Competitive cheerleaders and dance teams perform and compete against one another all year round. In the middle of a competition, a hand injury is the last thing on any of these young, talented athletes’ minds, but one accident can leave them unable to perform for weeks or months. So what are the common risks and how can you prevent them from happening?
Complex stunts and aerial maneuvers put hands and wrists at risk for injury, particularly when an athlete is catching a teammate or performing a complicated move themselves. Wrist and finger sprains, as well as fractures, are all common injuries that can occur when an unstable or hard landing causes the hand to bend or twist into an unnatural position.
Wrist fractures are common in dance and cheerleading, especially at the end of the distal radius, the larger bone in the forearm and in the scaphoid bone, one of the small wrist bones which lie beneath the thumb.
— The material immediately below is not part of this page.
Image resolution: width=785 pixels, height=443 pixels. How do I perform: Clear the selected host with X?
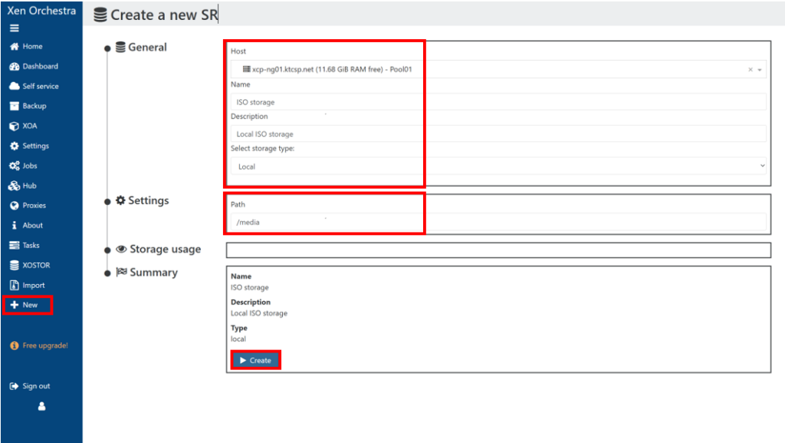[751, 70]
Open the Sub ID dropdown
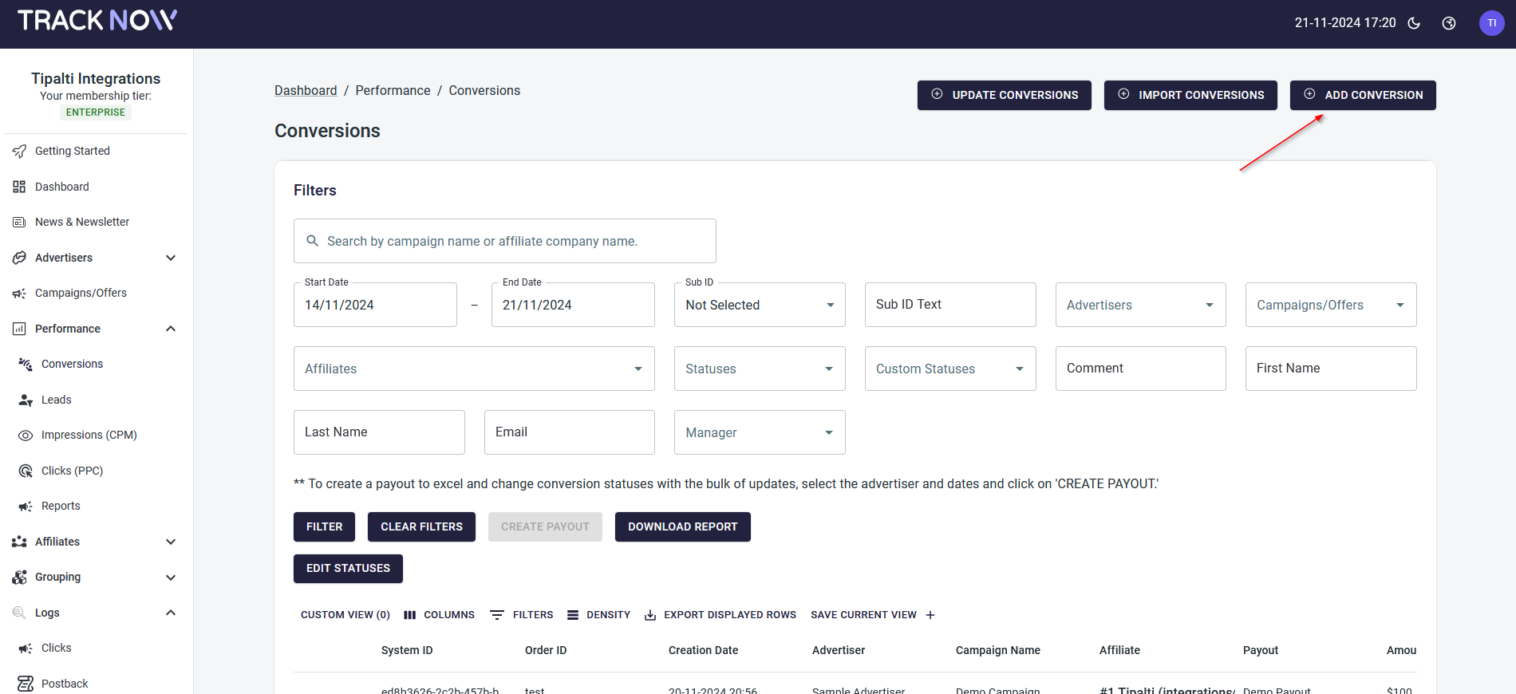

Tears in the ligaments, the stretchy fibers that connect our bones, can also be caused by a bad landing or performing without properly warming up the body. When ligaments stretch past their limits they can tear, partially or completely.
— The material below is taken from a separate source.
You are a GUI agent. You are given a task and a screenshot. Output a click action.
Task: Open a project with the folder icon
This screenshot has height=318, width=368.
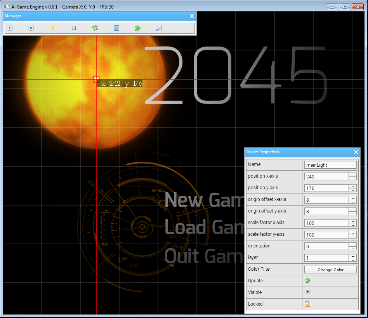point(52,28)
The most common ligament tears are between the finger joints, known as the proximal interphalangeal joints , and the thumb ligaments, known as the radial and ulnar collateral ligaments.
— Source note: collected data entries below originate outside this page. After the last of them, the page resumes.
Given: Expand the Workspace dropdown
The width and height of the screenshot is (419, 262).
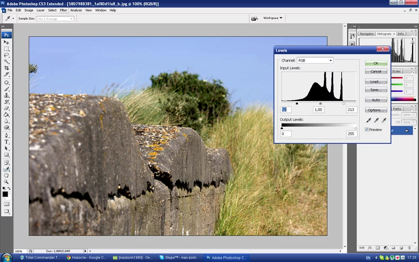Looking at the screenshot, I should pyautogui.click(x=273, y=18).
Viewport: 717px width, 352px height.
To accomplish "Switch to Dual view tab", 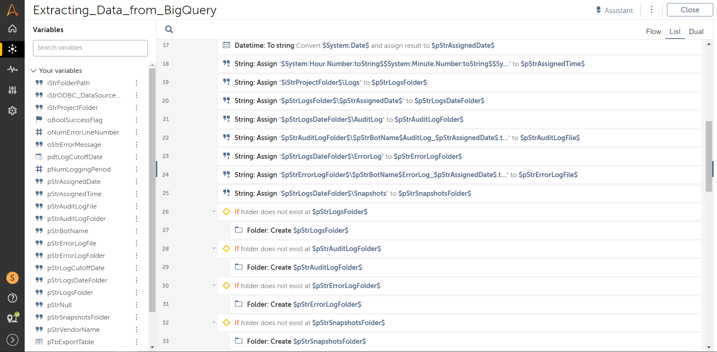I will point(696,32).
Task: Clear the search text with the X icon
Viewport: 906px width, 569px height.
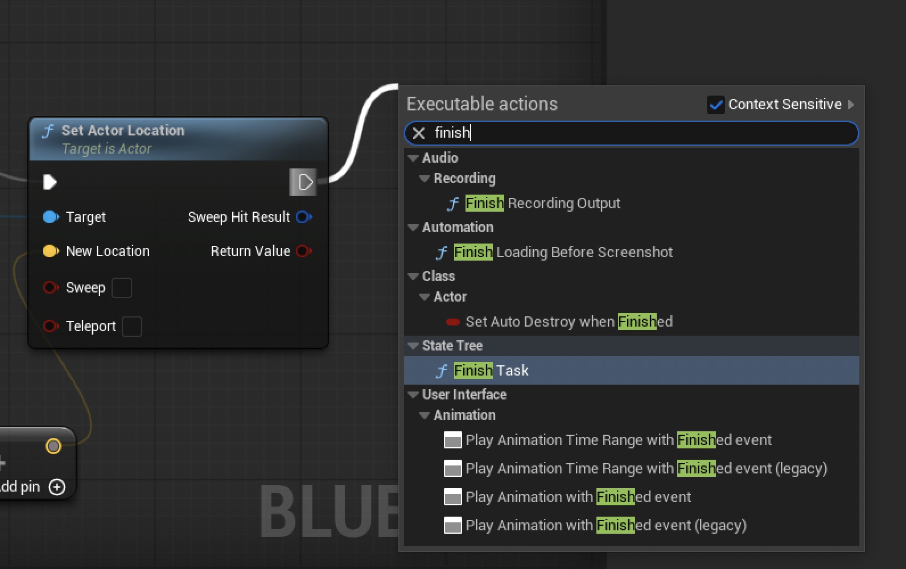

In the wrist, the most common ligaments injured are the triangular fibrocartilage complex ligament, which connects the wrist on the outer edge of the hand, and the scapholunate ligament, which stabilizes the small bones in the wrist. Ligament injuries cause pain and swelling, and their severity is often overlooked, leading athletes sometimes to seek treatment weeks after the original injury.
Because our ligaments keep our range of motion stable, an untreated ligament injury can lead to hypermobility issues and cause abnormal movement in the bones normally held in place by the damaged ligament.
While the risk of injury can never be eliminated in any sport, it can be reduced by taking precautions. Stretching before and after every drill or performance to make sure the muscles and ligaments are prepared can help prevent sprains and tears.
Be cautious when performing high-risk moves and avoid practicing on unstable ground, which can increase chances of falls that can break bones or twist joints to reduce the risk of hand injuries. When a move requires spotters, always make sure they’re in place before a routine begins. Bracing or taping areas that are weak or prone to injury can provide extra support and reduce risks as well.
If a finger or wrist injury occurs, immediately ice the injured area. Stop all activities that might worsen the injury and apply a brace or splint for stability until you are treated by a hand care specialist. Serious injuries may require surgical intervention and physical therapy.